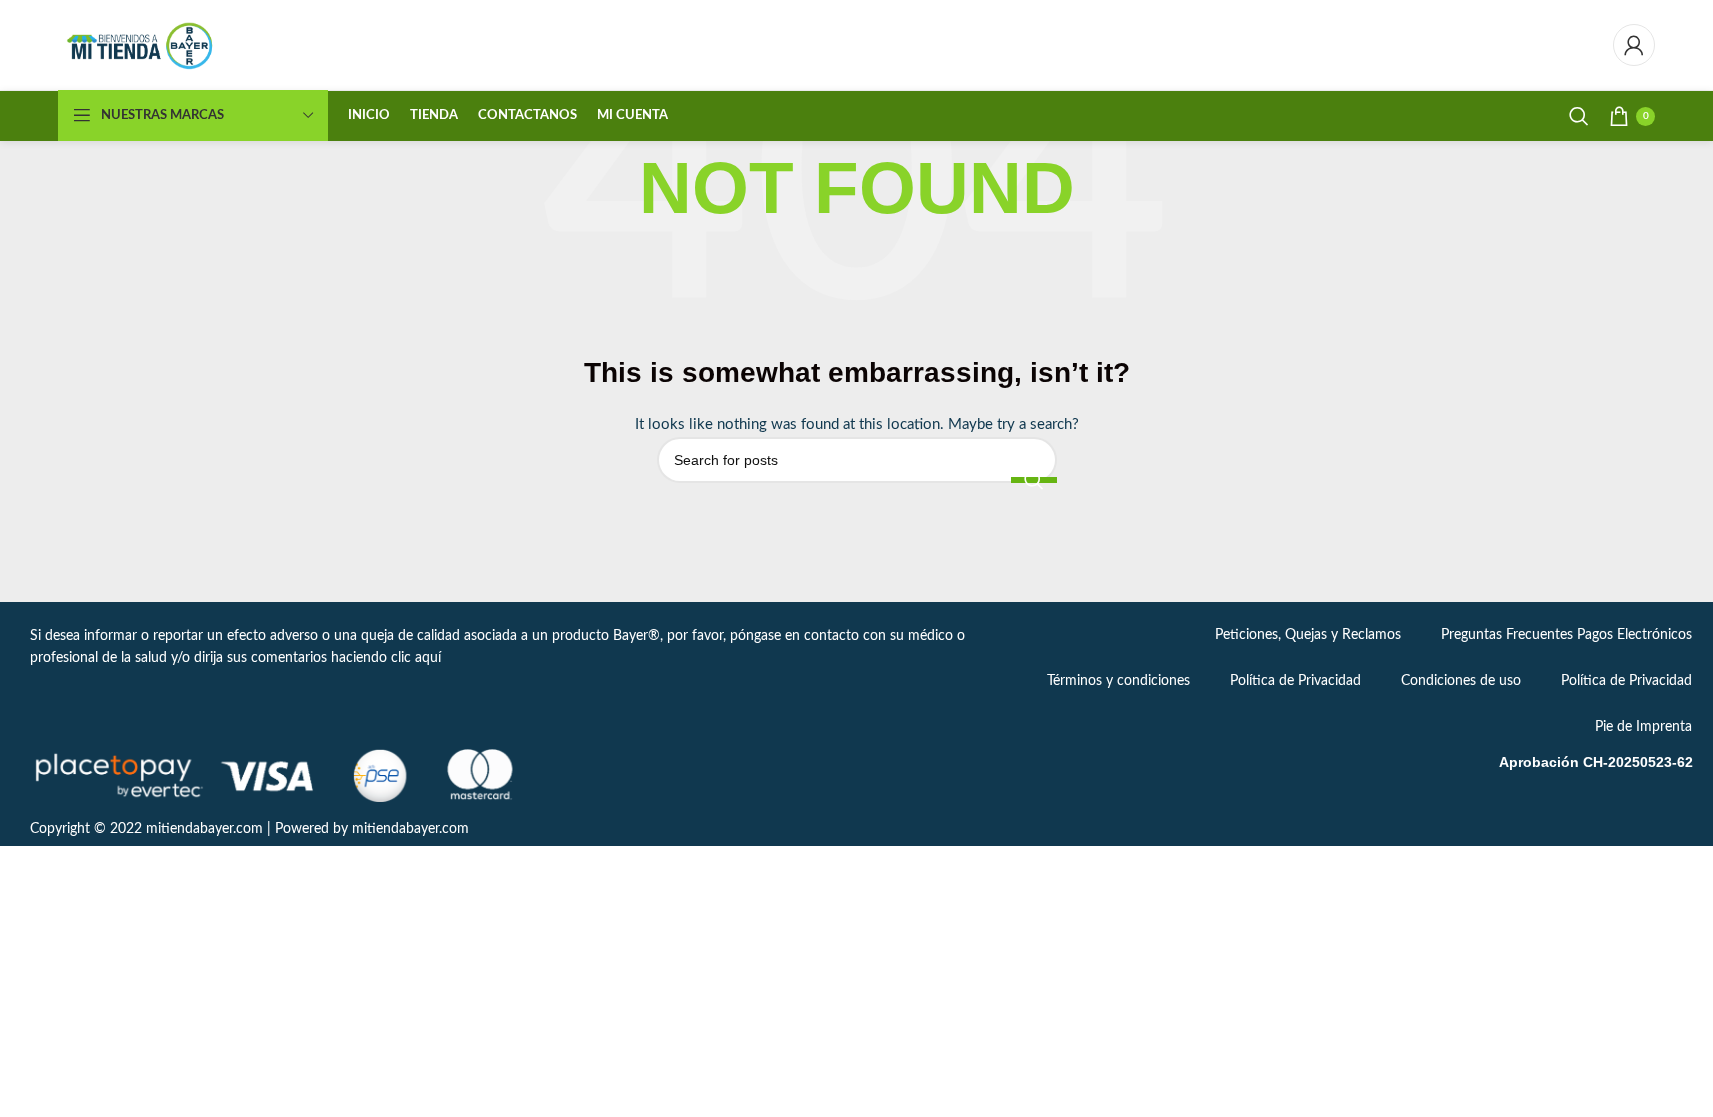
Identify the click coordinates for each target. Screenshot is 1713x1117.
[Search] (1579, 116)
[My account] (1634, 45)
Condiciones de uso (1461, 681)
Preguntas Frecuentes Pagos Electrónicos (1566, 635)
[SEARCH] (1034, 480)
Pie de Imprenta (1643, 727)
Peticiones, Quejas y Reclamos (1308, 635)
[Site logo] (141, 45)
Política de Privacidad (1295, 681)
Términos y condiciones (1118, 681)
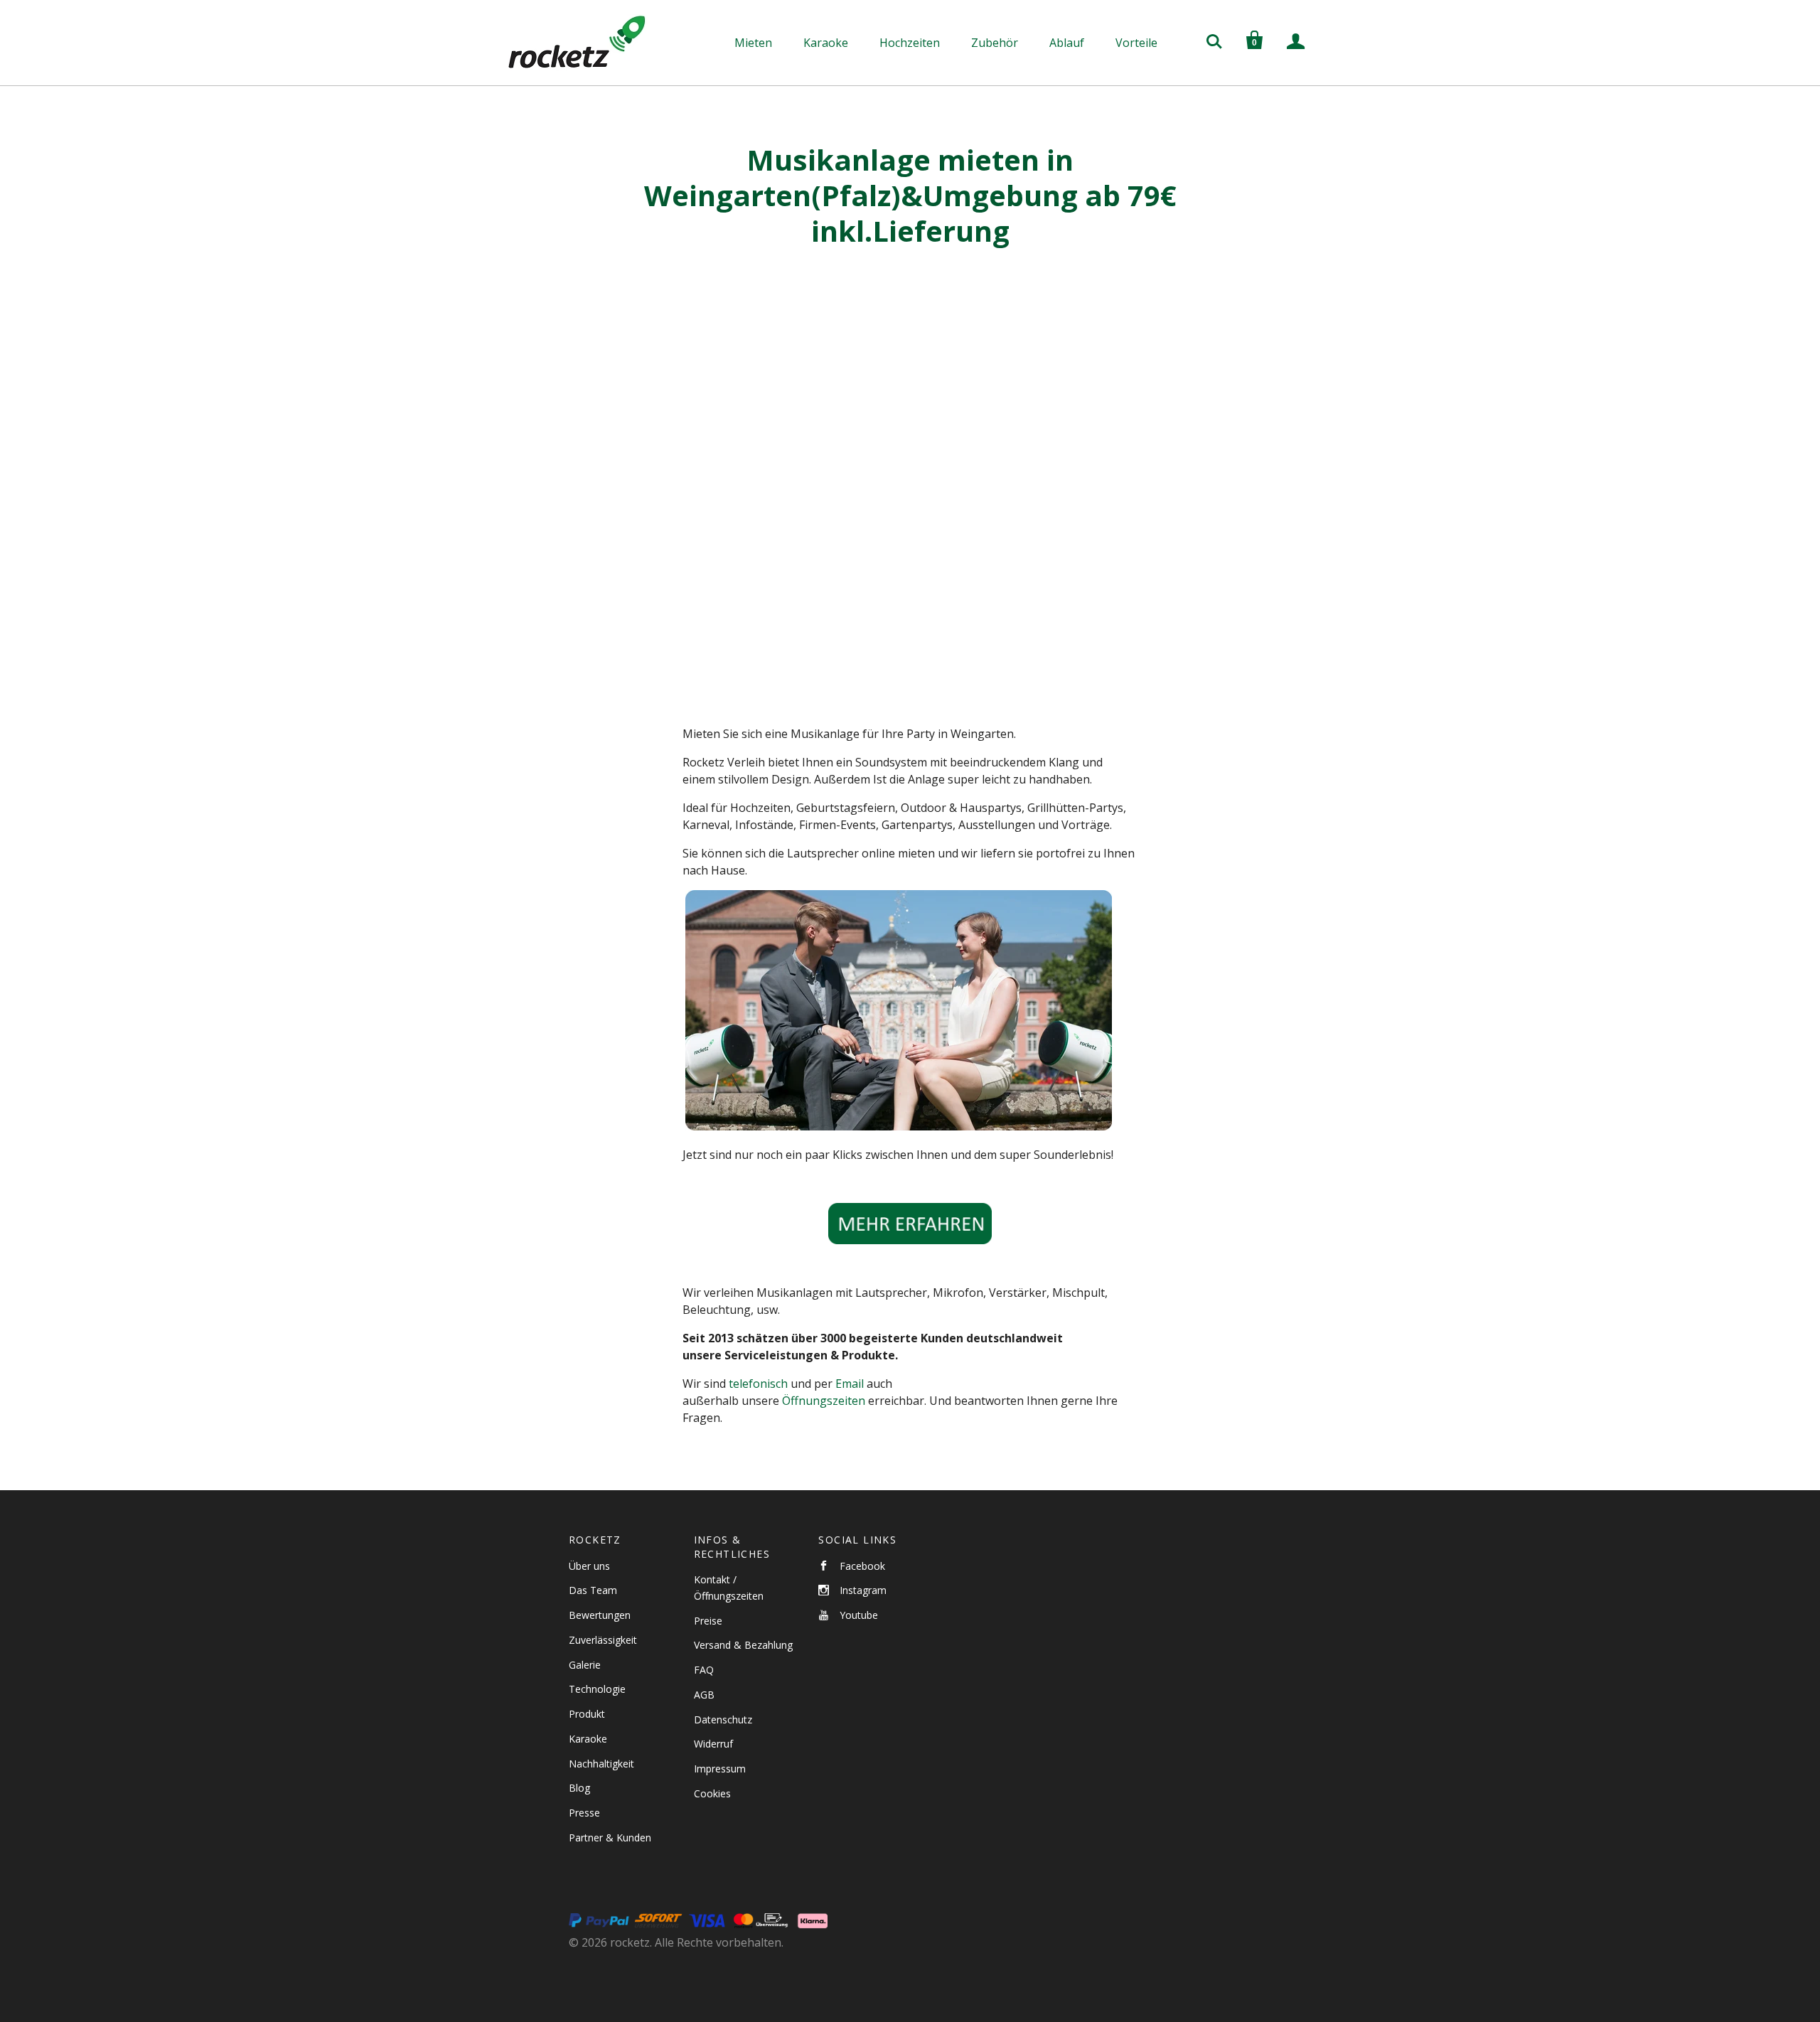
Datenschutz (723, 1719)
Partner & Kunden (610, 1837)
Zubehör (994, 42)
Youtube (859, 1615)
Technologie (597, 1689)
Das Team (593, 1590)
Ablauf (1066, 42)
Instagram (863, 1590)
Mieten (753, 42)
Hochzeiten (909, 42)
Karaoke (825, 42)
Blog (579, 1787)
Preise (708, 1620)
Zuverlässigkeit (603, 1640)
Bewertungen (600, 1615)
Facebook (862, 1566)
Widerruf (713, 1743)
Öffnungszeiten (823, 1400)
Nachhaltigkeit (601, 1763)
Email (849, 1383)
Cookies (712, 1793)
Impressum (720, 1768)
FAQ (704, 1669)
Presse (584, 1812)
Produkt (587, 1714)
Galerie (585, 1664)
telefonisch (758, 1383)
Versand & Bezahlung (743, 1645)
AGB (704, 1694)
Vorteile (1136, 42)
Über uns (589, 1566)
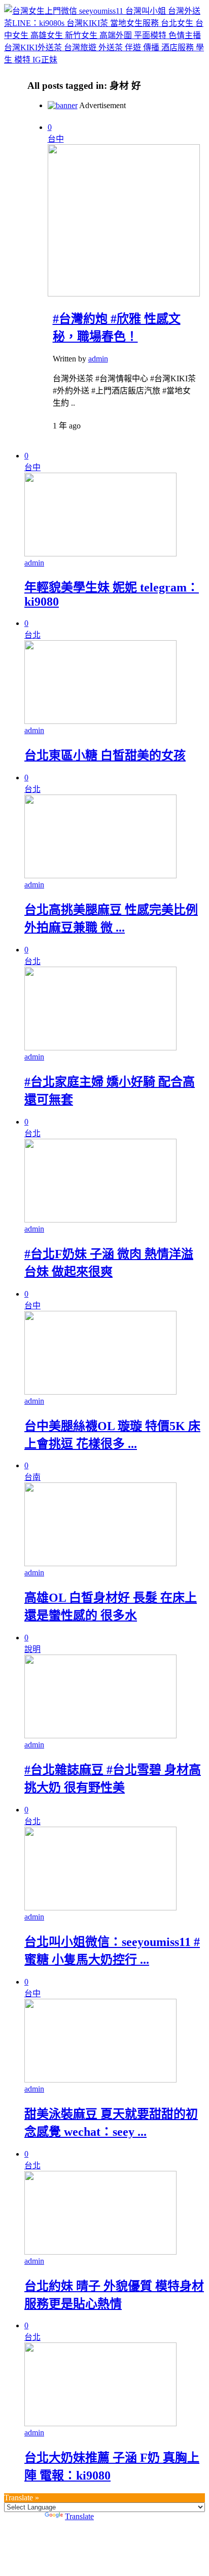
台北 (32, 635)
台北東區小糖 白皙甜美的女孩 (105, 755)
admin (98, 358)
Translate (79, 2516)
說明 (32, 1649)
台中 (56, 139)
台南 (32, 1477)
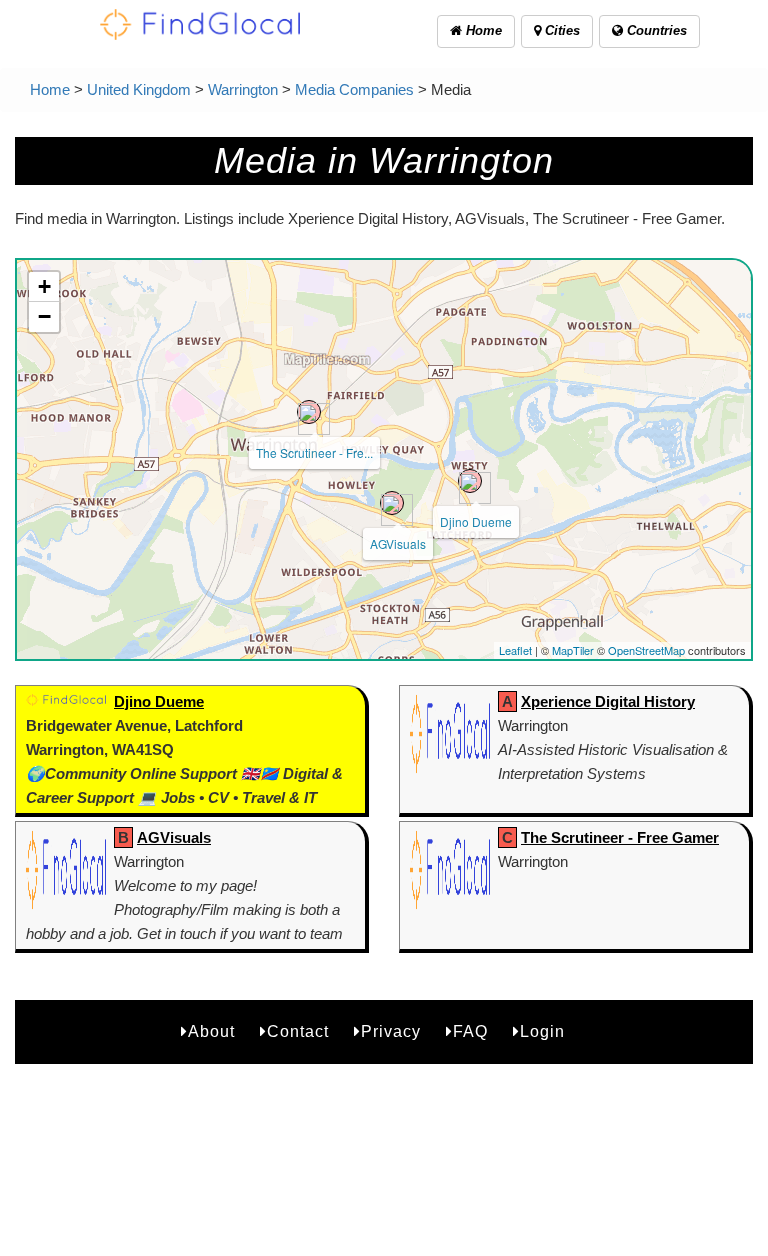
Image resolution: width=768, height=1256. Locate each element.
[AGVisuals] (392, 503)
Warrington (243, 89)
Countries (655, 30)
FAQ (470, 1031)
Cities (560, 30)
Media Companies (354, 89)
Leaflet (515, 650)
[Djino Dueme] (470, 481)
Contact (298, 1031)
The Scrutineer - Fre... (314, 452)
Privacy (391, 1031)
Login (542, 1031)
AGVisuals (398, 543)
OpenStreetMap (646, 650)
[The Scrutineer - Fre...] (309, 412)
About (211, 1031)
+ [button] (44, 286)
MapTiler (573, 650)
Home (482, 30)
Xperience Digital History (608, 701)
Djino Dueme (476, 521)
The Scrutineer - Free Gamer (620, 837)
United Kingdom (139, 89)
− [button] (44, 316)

+++

▸ HOW TO COMPLETE THIS TASK
Every line above gets copied exactly; none of the pictures do.

▸ YOUR SOLUTION
Identify the click coordinates for each target. Screenshot is 1713x1117.
[Search] (1579, 116)
[My account] (1634, 45)
Condiciones de uso (1461, 681)
Preguntas Frecuentes Pagos Electrónicos (1566, 635)
[SEARCH] (1034, 480)
Pie de Imprenta (1643, 727)
Peticiones, Quejas y Reclamos (1308, 635)
[Site logo] (141, 45)
Política de Privacidad (1295, 681)
Términos y condiciones (1118, 681)
Datenschutz (723, 1719)
Partner & Kunden (610, 1837)
Zubehör (994, 42)
Youtube (859, 1615)
Technologie (597, 1689)
Das Team (593, 1590)
Ablauf (1066, 42)
Instagram (863, 1590)
Mieten (753, 42)
Hochzeiten (909, 42)
Karaoke (825, 42)
Blog (579, 1787)
Preise (708, 1620)
Zuverlässigkeit (603, 1640)
Bewertungen (600, 1615)
Facebook (862, 1566)
Widerruf (713, 1743)
Öffnungszeiten (823, 1400)
Nachhaltigkeit (601, 1763)
Email (849, 1383)
Cookies (712, 1793)
Impressum (720, 1768)
FAQ (704, 1669)
Presse (584, 1812)
Produkt (587, 1714)
Galerie (585, 1664)
telefonisch (758, 1383)
Versand & Bezahlung (743, 1645)
AGB (704, 1694)
Vorteile (1136, 42)
Über uns (589, 1566)
台北 (32, 635)
台北東區小糖 白皙甜美的女孩 (105, 755)
admin (98, 358)
Translate (79, 2516)
說明 (32, 1649)
台中 (56, 139)
台南 (32, 1477)
Image resolution: width=768, height=1256. Locate each element.
[AGVisuals] (392, 503)
Warrington (243, 89)
Countries (655, 30)
FAQ (470, 1031)
Cities (560, 30)
Media Companies (354, 89)
Leaflet (515, 650)
[Djino Dueme] (470, 481)
Contact (298, 1031)
The Scrutineer - Fre... (314, 452)
Privacy (391, 1031)
Login (542, 1031)
AGVisuals (398, 543)
OpenStreetMap (646, 650)
[The Scrutineer - Fre...] (309, 412)
About (211, 1031)
+ [button] (44, 286)
MapTiler (573, 650)
Home (482, 30)
Xperience Digital History (608, 701)
Djino Dueme (476, 521)
The Scrutineer - Free Gamer (620, 837)
United Kingdom (139, 89)
− [button] (44, 316)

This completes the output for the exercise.